“Em 1925, surgiu um novo e sério
problema: São Paulo passou por uma seca severa.”
Roniwalter Jatobá em “O Jovem
Monteiro Lobato”
Não é a primeira vez
que uma seca assola a terra da garoa e, Aqui no Deserto constatamos, o mesmo agora
preocupa o Espírito Santo. Não entendo bulufas do assunto, mas fico me
perguntando o que ocasionou aquela tragédia datando de quase um século. Porque
na grave estiagem atual já colocaram a culpa num bocado de coisas: na falta de
consciência ambiental dos “homens humanos”, nos desmatamentos e queimadas, na
poluição insana das fábricas e dos automóveis e, especialmente, na incompetência
dos tucanos e também no governo da Dilma.
A tragédia de 1925 foi
muito séria e, como agora, também ocasionou interrupções no fornecimento de
energia elétrica. Monteiro Lobato, que era um tremendo visionário, pioneiro do
setor livreiro no Brasil, quebrou de verde e amarelo:
“Aí, por causa da falta de água, a Light foi obrigada a racionar energia,
já que as geradoras da empresa eram hidrelétricas. Consequência: as máquinas da
editora não puderam funcionar. – Eu podia prever tudo no negócio, menos uma
seca do Ceará em São Paulo – lembraria Lobato. - Se durasse um mês, tudo
estaria salvo. Mas durou um ano. Verdadeira calamidade. E a editora, que estava
endividada, afundou de vez. A solução não poderia ser outra: pedi autofalência.”

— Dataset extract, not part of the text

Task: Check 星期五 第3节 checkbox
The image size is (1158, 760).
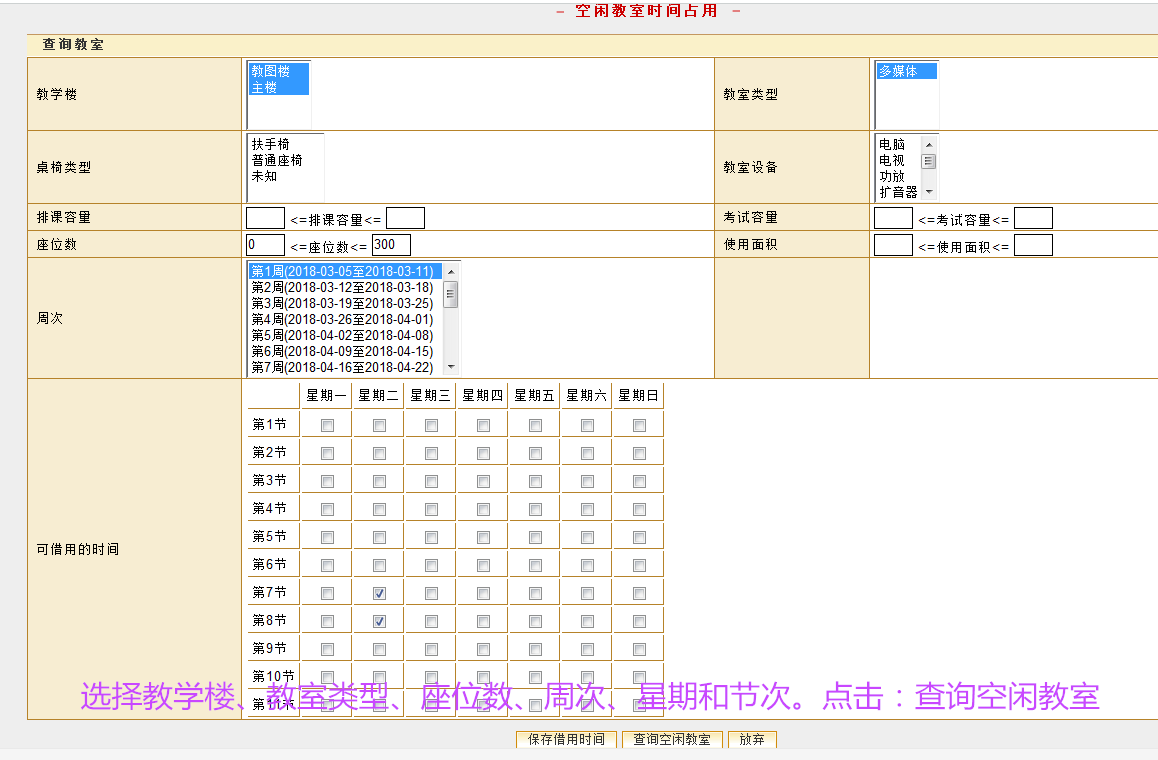Action: click(x=535, y=481)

Esse triste episódio vivido
pelo pai da literatura infantil brasileira dá um medo danado de que os
problemas causados por mais de um mês sem chuvas na Grande Vitória estarem
apenas começando.
Antes de prosseguir
vale lembrar aquela advertência atribuída a Che Guevara “um povo que não
conhece a sua história está fadado a repeti-la”, porque alertas relativos à dita
“questão hídrica” vem rolando desde há muito. Em 1972 na primeira edição da
revista “Espírito Santo Agora”, o mais célebre defensor do meio ambiente no
Espírito Santo, Augusto Ruschi, deu uma entrevista famosa na qual fez denúncias
contra os desmatamentos praticados pela então Aracruz Florestal, a poluição do
rio Formate pela Braspérola e o - até hoje insolúvel - problema do pó de
minério.
Aquelas pioneiras
ponderações ambientais foram rechaçadas veementemente pelo articulista Gutman
Uchoa de Mendonça, numa longa carta publicada na edição seguinte do periódico.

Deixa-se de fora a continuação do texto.